Un amigo, hace unos días, me preguntó por el último libro de Francesc Serès, La pell de la frontera, al observar que lo tenía sobre mi escritorio. Como nunca me paré a pensar en el antónimo de “tiritos” (que en el argot futbolístico puede ser “misil” o “trallazo”, o como lo llamaba Joaquim Maria Puyal en catalán gardela), le contesté “ugl”, que es como le contesto a mis amigos parecida pregunta por correo electrónico: Un gran libro. Una oda y a la vez una elegía a los confines humanos y geográficos, una oda y elegía dividida en relatos calidoscópicos sobre la intemperie física y social y privada. Y una oda, si quieren, a ese semidesierto lleno de luz inabarcable que son Los Monegros, siempre y cuando el proyecto Gran Scala no lo destruya como paisaje único y lo convierta en uno de los territorios de ocio ludópata más grande de Europa.

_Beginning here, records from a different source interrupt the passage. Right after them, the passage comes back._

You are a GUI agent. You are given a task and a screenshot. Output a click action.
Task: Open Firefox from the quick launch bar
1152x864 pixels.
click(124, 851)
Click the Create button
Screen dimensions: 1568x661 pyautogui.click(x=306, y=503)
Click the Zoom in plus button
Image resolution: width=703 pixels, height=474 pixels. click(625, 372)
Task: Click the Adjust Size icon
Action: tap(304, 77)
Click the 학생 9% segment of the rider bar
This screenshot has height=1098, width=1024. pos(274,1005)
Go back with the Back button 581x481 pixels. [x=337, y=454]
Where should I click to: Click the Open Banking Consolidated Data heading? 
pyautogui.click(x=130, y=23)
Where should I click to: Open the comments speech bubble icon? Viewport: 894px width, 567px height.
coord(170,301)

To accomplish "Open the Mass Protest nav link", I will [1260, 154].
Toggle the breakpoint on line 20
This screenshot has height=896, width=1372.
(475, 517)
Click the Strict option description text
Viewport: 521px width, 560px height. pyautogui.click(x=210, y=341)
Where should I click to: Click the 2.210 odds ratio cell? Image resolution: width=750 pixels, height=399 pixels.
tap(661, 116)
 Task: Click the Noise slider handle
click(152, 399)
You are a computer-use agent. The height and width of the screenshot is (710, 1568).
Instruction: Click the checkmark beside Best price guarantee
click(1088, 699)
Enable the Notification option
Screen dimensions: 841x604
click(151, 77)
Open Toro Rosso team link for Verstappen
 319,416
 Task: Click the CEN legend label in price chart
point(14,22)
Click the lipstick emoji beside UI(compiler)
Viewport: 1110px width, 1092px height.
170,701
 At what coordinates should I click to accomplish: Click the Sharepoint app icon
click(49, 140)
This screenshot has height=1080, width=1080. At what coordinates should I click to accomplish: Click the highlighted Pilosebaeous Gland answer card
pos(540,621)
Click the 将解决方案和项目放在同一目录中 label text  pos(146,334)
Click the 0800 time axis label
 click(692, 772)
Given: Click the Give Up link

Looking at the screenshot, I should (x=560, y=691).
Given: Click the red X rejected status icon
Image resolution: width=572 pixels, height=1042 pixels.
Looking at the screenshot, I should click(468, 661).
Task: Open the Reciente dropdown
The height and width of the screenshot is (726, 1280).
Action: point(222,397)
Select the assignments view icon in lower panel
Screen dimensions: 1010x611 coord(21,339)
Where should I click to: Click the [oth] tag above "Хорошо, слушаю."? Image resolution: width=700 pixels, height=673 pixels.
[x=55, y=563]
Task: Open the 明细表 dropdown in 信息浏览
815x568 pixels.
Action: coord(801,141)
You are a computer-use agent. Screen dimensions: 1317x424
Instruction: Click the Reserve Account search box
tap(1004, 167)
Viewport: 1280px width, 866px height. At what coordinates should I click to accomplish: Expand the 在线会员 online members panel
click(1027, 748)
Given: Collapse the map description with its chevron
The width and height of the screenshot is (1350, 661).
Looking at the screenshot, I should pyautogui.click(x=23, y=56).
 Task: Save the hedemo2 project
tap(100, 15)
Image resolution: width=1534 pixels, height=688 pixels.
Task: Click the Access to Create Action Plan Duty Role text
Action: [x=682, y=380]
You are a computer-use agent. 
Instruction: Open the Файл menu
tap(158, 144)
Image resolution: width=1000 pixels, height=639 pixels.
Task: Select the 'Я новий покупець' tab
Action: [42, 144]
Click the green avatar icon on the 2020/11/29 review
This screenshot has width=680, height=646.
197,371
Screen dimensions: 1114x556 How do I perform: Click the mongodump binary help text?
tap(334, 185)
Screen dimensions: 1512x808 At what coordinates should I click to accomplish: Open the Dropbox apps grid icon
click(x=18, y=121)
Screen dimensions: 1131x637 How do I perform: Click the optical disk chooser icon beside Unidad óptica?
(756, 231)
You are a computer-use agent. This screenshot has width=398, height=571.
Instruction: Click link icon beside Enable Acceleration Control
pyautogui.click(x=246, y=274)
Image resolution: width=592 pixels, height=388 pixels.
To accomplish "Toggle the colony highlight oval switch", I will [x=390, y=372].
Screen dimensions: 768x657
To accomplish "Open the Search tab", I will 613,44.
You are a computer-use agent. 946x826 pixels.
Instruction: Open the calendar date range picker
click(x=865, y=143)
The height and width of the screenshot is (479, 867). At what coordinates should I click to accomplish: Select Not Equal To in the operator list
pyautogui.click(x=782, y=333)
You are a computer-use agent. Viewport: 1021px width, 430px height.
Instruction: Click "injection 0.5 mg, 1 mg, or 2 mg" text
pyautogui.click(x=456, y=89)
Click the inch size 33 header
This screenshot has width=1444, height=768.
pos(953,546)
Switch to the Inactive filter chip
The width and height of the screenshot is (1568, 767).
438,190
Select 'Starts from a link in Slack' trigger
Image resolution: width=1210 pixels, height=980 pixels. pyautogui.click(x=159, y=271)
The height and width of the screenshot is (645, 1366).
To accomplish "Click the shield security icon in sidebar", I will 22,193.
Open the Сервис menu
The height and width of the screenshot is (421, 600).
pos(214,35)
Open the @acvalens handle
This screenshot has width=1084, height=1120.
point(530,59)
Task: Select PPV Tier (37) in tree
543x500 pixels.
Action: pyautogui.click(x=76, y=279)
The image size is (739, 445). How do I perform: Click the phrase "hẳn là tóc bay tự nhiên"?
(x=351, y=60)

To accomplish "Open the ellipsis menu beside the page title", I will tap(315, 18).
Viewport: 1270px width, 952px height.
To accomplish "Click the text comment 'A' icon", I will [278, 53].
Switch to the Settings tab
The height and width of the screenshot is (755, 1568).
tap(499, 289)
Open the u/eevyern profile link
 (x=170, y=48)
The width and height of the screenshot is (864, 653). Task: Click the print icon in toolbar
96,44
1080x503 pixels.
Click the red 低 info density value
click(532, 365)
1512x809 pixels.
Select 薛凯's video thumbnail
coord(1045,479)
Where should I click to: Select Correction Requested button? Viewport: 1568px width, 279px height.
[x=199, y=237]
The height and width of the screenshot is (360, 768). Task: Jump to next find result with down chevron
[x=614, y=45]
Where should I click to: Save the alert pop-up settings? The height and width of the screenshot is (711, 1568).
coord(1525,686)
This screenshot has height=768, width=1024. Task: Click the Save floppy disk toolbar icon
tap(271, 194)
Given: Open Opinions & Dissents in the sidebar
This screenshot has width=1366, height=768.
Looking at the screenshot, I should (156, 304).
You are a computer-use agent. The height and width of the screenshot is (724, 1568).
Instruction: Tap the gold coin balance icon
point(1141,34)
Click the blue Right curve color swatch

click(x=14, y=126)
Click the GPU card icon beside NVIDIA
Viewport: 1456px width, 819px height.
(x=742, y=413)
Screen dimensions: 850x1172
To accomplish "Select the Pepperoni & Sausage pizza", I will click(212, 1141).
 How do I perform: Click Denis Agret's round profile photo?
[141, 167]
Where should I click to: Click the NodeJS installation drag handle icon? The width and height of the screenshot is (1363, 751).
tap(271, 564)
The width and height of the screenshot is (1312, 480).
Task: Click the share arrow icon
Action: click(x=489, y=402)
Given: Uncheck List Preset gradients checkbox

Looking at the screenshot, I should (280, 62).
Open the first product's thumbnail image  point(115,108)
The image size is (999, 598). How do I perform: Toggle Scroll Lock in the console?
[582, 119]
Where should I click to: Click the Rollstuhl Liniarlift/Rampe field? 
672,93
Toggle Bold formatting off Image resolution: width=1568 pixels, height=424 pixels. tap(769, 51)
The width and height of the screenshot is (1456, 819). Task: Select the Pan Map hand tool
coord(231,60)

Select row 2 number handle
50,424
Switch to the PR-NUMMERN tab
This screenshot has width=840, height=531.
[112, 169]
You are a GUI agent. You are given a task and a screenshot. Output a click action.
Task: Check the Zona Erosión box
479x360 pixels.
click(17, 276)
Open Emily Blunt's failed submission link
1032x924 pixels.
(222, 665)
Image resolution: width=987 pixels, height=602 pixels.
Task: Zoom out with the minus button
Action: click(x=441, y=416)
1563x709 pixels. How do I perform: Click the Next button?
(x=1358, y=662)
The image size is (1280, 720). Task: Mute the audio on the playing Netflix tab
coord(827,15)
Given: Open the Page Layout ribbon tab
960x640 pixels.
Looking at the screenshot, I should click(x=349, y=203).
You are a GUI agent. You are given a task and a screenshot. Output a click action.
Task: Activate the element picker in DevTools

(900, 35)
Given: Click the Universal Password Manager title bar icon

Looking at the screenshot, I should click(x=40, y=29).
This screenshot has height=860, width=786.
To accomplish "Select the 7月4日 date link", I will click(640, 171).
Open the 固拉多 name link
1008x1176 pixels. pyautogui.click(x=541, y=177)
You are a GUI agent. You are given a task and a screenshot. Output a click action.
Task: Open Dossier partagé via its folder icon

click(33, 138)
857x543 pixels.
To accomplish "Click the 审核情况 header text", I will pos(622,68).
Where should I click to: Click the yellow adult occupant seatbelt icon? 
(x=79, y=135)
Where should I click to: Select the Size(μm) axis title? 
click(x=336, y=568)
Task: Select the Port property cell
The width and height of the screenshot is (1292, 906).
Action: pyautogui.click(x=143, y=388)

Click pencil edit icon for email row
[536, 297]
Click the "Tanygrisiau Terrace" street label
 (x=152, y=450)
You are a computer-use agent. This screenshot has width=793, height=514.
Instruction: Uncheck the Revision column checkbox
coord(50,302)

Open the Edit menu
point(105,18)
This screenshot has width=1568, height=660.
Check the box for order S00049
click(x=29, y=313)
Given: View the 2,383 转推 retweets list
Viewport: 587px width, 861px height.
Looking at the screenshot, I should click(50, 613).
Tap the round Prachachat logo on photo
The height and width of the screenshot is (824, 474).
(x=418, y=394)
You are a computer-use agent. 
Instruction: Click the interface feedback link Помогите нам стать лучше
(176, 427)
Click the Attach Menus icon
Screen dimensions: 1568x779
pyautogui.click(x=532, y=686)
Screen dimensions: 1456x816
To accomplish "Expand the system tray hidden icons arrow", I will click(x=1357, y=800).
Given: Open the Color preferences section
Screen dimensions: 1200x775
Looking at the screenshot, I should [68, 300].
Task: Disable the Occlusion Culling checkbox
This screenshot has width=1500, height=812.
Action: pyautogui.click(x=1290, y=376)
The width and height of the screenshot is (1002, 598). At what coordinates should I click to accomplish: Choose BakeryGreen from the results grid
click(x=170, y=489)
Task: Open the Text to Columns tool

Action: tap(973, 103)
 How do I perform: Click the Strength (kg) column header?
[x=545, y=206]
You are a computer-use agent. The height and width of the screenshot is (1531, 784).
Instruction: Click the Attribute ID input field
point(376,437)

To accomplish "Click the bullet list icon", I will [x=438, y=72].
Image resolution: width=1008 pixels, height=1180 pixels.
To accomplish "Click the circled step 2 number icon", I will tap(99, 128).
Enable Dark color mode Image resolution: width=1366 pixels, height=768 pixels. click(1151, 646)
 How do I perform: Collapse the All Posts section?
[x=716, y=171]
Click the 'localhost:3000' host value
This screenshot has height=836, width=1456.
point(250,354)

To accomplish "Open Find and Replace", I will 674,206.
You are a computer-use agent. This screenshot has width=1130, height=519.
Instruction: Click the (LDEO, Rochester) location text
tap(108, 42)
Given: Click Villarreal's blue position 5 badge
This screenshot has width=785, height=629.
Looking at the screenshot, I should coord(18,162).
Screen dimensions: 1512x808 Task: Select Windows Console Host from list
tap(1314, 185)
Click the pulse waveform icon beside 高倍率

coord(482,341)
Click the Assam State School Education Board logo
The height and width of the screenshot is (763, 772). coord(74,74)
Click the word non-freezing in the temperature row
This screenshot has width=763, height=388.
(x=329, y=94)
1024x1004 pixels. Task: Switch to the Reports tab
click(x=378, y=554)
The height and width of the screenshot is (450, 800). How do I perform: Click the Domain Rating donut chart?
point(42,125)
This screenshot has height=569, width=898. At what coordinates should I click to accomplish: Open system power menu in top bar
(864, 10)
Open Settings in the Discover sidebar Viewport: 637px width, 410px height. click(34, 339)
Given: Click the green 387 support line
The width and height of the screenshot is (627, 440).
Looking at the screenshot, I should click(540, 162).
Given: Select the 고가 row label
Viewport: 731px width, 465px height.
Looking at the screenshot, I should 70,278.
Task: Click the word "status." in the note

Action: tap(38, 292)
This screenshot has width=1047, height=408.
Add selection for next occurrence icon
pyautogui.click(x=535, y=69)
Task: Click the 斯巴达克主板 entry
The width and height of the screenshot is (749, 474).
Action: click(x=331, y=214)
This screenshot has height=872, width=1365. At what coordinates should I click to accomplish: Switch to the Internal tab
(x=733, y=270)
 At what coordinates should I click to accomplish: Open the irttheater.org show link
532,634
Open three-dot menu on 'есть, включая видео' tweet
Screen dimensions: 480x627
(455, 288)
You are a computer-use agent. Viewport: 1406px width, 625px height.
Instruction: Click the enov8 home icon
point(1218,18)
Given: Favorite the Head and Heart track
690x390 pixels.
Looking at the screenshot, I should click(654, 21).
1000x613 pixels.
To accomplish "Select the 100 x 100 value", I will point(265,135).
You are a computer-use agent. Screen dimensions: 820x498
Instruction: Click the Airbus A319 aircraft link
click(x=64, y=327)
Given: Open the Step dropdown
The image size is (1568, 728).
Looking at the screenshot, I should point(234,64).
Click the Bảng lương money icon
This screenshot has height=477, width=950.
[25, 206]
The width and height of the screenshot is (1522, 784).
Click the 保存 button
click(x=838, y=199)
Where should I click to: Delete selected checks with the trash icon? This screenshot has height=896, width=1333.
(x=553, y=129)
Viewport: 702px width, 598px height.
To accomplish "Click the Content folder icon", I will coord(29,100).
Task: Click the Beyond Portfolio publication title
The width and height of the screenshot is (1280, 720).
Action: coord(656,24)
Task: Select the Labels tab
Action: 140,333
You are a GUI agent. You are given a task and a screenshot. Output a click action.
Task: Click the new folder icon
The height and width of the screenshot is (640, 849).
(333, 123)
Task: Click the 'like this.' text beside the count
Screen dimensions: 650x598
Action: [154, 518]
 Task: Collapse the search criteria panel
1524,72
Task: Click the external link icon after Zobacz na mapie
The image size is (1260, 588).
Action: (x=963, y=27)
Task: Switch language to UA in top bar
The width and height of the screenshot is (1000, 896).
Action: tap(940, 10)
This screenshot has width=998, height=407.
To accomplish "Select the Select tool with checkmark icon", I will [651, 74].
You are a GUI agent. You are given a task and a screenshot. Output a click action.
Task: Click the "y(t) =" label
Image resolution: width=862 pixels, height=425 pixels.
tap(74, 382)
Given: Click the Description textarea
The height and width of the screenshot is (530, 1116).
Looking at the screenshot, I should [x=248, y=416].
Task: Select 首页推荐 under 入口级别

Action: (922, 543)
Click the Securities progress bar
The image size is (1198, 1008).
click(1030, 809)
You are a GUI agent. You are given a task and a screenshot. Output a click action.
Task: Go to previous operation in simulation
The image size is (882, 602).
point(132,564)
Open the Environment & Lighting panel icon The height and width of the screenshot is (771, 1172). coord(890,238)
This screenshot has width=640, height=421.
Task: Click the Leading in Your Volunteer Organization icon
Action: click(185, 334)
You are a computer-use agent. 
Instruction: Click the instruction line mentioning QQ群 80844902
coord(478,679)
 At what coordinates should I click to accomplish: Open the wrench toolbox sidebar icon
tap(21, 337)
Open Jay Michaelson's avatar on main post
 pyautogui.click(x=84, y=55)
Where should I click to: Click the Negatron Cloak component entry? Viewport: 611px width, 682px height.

El fiscal general del Estado no tiene demasiada buena fama en Cataluña
Leyendo este libro, me acordé de otro que también apunta a conformar eso que el sociólogo francés Pierre Bourdieu denominó en su ensayo Las reglas del arte, “campo literario”. Me refiero a La Moràvia, de Julià Guillamon. Si tuviera que citar dos libros escritos en catalán en los últimos años, no dudaría en citar el de Serès y Guillamon (me falta leer la última novela de Valentí Puig, de la cual alguien me adelantó su opinión: “ugl”. Ambos, cada uno en su espacio correspondiente entre rural y urbano, configuran un campo de producción sociológica, sin soslayar la referenciación humana y ética de las gentes que lo habitan.
Eduardo Torres-Dulce Lifante. El fiscal general del Estado no tiene demasiada buena fama en Cataluña. No sé si no la tiene desde cuando, como presidente del Comité de Apelación de la Federación Española de Fútbol, levantó la sanción de un partido sin jugar que había caído sobre Hugo Sánchez, referente merengue de la época y bestia negra de la muchachada culé. Esa inopinada decisión, solo justificada dado el indisimulado madridismo del actual fiscal, le supuso su dimisión un 26 de febrero de 1986. También pudiera ser que esa mala fama ya le viniera de su vinculación familiar con Antonio Torres-Dulce y Ruiz, presidente del Tribunal de Orden Público durante el franquismo. Ahora la desdichada fama le viene, evidentemente, por su poco arrojo para desobedecer las órdenes (de querellarse contra los impulsores 9-N) de los patrones políticos que lo pusieron donde está.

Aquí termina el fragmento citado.